Fighting fire with fire. Where's the hypocrisy?

Sure, but in war there is at least an exit plan (a way for eventually not having to kill anymore), even if it's shitty and ill-planned. If you are in software freedom for the purposes of abolition and you pick the GPL, you are allying yourself with people who NEVER want to give up copyright, because it lets them "exert control" over the end user, e.g. corporations, so your ally has a very strong real vested interest against what you take as a desired end goal.

What does the endgame look like for an abolitionist?

One quick question. GPL forces downstream users to disclose their source code and changes. Does it also force them to push those changes or improvements upstream or not ? As in, I make an improvement to a software and I am selling and also giving source code but am I supposed to push my changes back up or not?
The restrictions of the GPL only kick in when you distribute your binaries. You have the freedom to run and modify the source as you wish. The only rule is, "The source code travels with the binaries" - meaning /if/ you choose to distribute it, and you may choose who you distribute it to, that those who receive the binaries must also receive the source code and can take full advantage of the GPL just as you have.
It specifically doesn't require that for logistical reasons. See, eg, the "desert island test" from DFSG. If you aren't able to contact upstream to send them your changes, such a requirement would effective forbid you from making changes to the software.
MIT ends up just as political, it just does so by assuming society's default politics. It "just so happens" those default politics are great for billionaires.
Ugh, they're also great for anyone that wants to feed themselves with their software, whether self employed or not.

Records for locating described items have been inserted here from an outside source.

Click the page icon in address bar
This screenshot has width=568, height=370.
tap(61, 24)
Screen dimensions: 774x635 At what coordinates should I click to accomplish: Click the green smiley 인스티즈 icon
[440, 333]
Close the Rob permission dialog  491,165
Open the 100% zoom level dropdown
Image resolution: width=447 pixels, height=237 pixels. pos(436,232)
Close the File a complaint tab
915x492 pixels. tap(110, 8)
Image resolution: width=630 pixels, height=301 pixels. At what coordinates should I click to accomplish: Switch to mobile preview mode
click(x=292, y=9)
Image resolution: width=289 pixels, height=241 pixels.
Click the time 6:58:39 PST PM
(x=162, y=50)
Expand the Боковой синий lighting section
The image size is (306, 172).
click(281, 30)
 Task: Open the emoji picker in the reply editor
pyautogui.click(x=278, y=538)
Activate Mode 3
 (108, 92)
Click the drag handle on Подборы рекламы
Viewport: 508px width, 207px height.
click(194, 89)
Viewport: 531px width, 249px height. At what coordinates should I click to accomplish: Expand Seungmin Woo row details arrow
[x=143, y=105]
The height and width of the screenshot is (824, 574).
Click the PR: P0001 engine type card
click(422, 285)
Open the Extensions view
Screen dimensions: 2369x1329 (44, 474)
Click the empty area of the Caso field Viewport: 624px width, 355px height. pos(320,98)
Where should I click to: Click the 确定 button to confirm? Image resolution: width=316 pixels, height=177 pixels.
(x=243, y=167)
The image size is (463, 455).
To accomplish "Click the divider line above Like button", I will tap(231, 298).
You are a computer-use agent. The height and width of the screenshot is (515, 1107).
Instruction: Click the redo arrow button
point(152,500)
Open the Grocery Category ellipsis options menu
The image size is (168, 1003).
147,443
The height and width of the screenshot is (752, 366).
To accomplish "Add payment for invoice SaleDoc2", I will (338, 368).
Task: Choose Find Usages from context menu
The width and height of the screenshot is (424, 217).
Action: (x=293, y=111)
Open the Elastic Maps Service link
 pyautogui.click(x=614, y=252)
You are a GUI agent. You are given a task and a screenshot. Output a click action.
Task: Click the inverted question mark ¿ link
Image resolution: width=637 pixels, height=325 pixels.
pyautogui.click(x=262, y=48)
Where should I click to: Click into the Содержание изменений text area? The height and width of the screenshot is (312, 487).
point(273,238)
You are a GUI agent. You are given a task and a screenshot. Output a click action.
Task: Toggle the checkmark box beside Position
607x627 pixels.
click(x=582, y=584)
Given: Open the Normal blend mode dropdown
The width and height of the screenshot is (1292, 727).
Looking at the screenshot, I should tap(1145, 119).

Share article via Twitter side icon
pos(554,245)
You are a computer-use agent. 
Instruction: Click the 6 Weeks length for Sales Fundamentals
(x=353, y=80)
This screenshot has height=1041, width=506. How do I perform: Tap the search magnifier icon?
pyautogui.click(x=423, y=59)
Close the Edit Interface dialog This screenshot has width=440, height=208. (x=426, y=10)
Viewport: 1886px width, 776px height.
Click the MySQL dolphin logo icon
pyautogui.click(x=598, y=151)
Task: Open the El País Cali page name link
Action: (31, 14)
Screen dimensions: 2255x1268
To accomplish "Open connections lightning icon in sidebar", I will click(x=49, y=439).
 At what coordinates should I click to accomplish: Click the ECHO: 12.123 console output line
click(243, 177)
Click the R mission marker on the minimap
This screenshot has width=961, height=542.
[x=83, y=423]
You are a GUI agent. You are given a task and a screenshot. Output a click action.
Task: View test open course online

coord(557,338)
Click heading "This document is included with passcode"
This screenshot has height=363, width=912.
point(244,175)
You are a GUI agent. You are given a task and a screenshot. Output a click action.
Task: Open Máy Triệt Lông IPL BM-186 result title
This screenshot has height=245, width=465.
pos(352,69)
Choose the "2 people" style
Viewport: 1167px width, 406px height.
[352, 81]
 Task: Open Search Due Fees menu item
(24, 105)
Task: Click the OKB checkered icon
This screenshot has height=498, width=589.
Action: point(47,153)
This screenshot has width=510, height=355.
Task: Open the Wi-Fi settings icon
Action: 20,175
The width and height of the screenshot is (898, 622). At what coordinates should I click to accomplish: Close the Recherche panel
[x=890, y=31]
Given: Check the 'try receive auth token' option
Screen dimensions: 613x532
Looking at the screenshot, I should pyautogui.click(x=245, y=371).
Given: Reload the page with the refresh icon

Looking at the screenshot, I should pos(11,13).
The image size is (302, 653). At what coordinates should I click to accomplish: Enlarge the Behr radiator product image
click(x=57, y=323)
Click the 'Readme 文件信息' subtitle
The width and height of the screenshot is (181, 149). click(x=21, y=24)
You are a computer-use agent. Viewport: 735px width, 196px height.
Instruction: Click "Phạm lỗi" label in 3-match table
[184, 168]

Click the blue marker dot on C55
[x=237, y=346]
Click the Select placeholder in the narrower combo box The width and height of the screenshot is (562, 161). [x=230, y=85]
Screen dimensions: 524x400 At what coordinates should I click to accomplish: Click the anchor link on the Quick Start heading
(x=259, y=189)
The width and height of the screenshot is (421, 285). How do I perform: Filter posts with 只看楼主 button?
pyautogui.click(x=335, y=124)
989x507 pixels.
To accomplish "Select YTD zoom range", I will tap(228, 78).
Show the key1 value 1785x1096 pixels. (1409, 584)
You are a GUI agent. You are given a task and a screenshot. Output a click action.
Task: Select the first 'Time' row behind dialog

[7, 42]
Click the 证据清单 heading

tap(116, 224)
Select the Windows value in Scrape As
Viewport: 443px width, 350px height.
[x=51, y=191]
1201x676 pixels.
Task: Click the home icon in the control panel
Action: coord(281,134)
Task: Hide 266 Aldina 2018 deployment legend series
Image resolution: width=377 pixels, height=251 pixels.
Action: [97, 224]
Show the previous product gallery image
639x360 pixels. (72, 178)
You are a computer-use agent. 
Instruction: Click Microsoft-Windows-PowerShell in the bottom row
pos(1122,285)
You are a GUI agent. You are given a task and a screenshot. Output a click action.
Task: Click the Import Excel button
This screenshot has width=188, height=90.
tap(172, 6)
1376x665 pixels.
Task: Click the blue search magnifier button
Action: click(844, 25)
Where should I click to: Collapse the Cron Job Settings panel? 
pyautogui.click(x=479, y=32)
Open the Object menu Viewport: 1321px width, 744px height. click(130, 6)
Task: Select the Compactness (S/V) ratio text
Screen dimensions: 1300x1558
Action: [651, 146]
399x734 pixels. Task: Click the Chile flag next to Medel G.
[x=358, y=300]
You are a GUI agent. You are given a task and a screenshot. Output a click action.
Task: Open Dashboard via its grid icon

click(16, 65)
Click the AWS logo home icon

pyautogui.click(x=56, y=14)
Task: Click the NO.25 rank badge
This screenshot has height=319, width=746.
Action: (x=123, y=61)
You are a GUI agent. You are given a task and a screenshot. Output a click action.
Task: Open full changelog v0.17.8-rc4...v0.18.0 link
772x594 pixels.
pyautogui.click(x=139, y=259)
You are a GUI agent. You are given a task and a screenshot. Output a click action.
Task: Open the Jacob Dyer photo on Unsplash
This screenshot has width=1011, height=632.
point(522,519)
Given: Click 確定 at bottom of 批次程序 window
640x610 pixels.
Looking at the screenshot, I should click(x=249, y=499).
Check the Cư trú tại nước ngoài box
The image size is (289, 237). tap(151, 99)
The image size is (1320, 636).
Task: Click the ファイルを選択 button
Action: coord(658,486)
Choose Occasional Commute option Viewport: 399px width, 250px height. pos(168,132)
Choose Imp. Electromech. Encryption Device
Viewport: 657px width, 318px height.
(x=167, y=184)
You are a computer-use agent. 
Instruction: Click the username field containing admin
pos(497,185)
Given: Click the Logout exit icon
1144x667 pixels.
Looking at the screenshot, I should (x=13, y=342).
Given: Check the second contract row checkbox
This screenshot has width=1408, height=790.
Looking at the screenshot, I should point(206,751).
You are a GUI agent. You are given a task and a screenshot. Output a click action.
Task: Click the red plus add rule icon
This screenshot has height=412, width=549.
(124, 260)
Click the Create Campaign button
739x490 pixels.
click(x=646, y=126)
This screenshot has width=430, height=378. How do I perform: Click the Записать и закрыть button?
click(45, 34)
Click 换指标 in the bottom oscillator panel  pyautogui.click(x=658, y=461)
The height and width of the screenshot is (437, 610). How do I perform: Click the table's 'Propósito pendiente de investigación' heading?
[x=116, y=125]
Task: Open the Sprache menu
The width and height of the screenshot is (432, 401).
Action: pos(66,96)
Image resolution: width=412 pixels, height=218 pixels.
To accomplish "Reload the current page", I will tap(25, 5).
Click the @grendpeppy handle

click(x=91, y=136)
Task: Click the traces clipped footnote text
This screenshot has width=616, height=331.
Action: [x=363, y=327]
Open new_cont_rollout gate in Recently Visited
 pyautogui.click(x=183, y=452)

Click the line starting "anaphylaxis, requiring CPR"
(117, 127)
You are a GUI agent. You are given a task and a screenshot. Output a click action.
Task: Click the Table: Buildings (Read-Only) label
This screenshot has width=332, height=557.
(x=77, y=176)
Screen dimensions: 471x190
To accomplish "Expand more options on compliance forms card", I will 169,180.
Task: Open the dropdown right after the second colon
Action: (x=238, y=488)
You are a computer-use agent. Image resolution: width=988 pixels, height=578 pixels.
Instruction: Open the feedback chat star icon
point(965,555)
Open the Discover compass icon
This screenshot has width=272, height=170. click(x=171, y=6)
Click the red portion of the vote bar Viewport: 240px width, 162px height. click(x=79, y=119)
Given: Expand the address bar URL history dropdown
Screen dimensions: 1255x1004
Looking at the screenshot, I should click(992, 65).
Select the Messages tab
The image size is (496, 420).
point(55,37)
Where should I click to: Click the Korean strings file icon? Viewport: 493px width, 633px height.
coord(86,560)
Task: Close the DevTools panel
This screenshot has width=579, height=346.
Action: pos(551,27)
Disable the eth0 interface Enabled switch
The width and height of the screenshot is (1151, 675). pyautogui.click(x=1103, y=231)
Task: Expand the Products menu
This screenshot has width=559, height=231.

God forbid people use a license that makes it easier to turn a profit so they don't have to beg to stay afloat.

MIT actually makes it harder for people to profit from their software than GPL, because the developer of GPL-licensed code has the exclusive right (by law, as author) to produce proprietary forks of that code; if the code's MIT'd, somebody else could fork, clone the proprietary features and add a few more (preferably going against the original program's general philosophy in doing so, to reduce the chances of those features being introduced into the original), aggressively market, and basically steal the whole project and its user base… then the developer's unemployed, the whole thing's proprietary and some unethical organisation is profiting off the work of another.

The “rolling release” model, where the latest version's proprietary but six months ago's version is libre, simply cannot be done with something like MIT unless you're willing to risk somebody else taking it all for themselves.

> MIT actually makes it harder for people to profit from their software than GPL, because the developer of GPL-licensed code has the exclusive right

Can you name an IC that profits from their software with the GPL?

By contrast I know of a very well-known IC that profits (handsomely) from their software with an even looser license than the MIT - SQLite.

MongoDB, Sentry, Plausible Analytics et al. use GPL, AGPL or even stronger proprietary versions such as SSPL to prevent cloud vendors from using their products. Now imagine they used MIT instead, cloud vendors could rip them off without any contributions back.

This is exactly what happened even when they used AGPL, something that was thought to scare cloud vendors, but instead it wasn't scary enough, so these companies had to invent new proprietary licenses.

I was under the impression that the implication of the parent comment was IC in the literally "individual" coder sense. If you're going to be that broad there are PLENTY of well known frameworks, not even worth listing, under both MIT and GPL, that are built by organizations, or VC-backed startups, and it's hard to compare "ease of making money".
> Now imagine they used MIT instead, cloud vendors could rip them off without any contributions back.

Plausible used to be MIT, and exactly this happened to them.

> There's a lot of software that I would like to use in my day job that I can't touch because it's GPL.

But my day job's fine with me using that software. Why? It's not using the law to restrict people's ability to use their computers when that software is installed.